— Begin SOURCE EXTRACT —
Are Muslims under siege?

By M. J Akbar (mjakbar@asianage.com)

Ed: A Muslim 'liberal' thinking aloud on the state of the nation...pertinent questions.
excerpts:
"Is the world under siege by Muslims or are Muslims under siege by the world? Now that the last hope of liberals, Indian Muslims, seem to have joined this world in Glasgow, or perhaps the world has reached their doorstep through Australia, the question has shifted yet further from an answer. Are we in that dark penumbra of history when the only response to a question is more questions?
Let me unburden myself of the one at the top of my mind. Which of the two is more self-defeating — the bruised breast of a self-flagellating Indian liberal who moans that all certainty has collapsed ever since Kafeel Ahmed drove a flaming Jeep Cherokee into Glasgow airport, or the crude fist of the zealot who gloats that you can put the Muslim anywhere but you cannot change his fundamental fanatic character?
On consideration, the first is the bigger problem if only because nothing better could be expected from the second. Both positions are based on the same fallacy. They lay the sins of a few upon the head of the community.
Must all Indian Muslims be punished with collective guilt because a Kafeel or a Shakeel, provoked by memories and images that could easily range from Babri to Basra, has chosen to vent his rage through unacceptable violence upon innocents? Do we blame Hinduism or Hindus for the malevolence of those who killed and terrorized Muslims in Gujarat five years ago? We do not, and must not. Is there any reason why Muslims converge so easily into a category?
[...]
A newspaper is life distilled into still life. If the siege we mentioned is global, then perhaps a good checkpoint is a global newspaper through which we might ponder the mysteries of cause and effect.
— End SOURCE EXTRACT —
— Begin DATA SECTION —
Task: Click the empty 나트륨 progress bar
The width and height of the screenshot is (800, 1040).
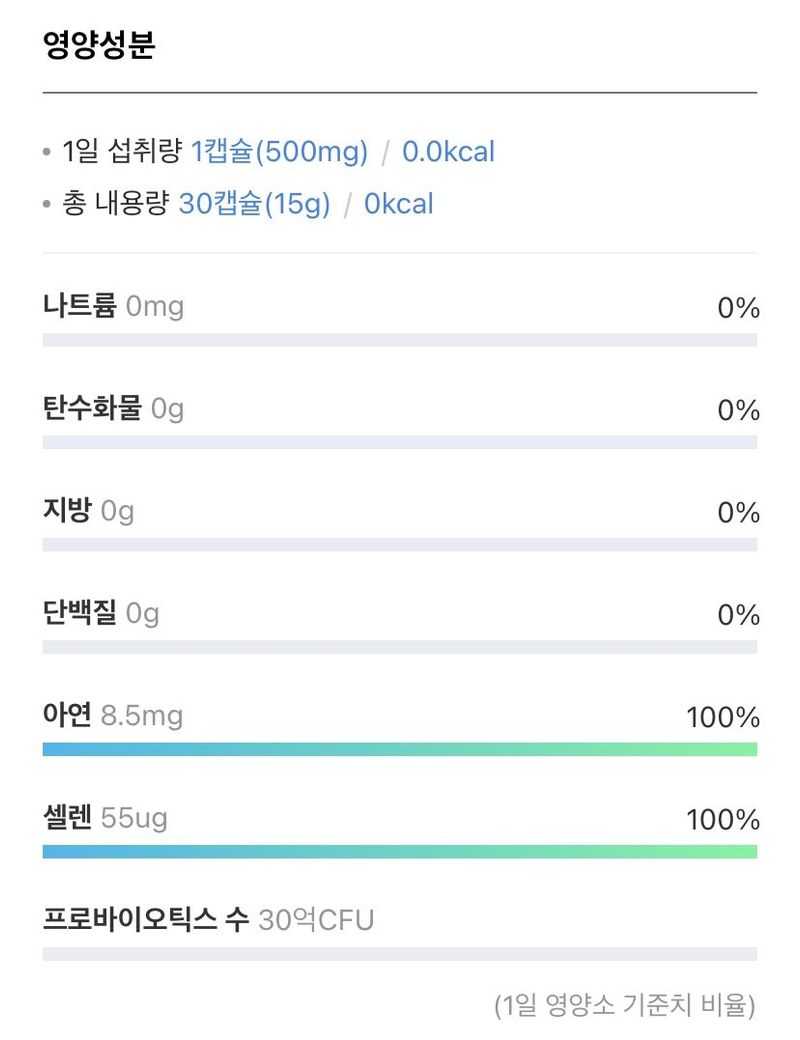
— End DATA SECTION —
**PROMPT**
Edit the stretch of the column on whether Muslims are under siege from "Must all Indian" through "into a category?", replacing "unacceptable violence" with "senseless violence". The data above was drawn from a source separate from the column.

**ANSWER TO THE EXERCISE**
Must all Indian Muslims be punished with collective guilt because a Kafeel or a Shakeel, provoked by memories and images that could easily range from Babri to Basra, has chosen to vent his rage through senseless violence upon innocents? Do we blame Hinduism or Hindus for the malevolence of those who killed and terrorized Muslims in Gujarat five years ago? We do not, and must not. Is there any reason why Muslims converge so easily into a category?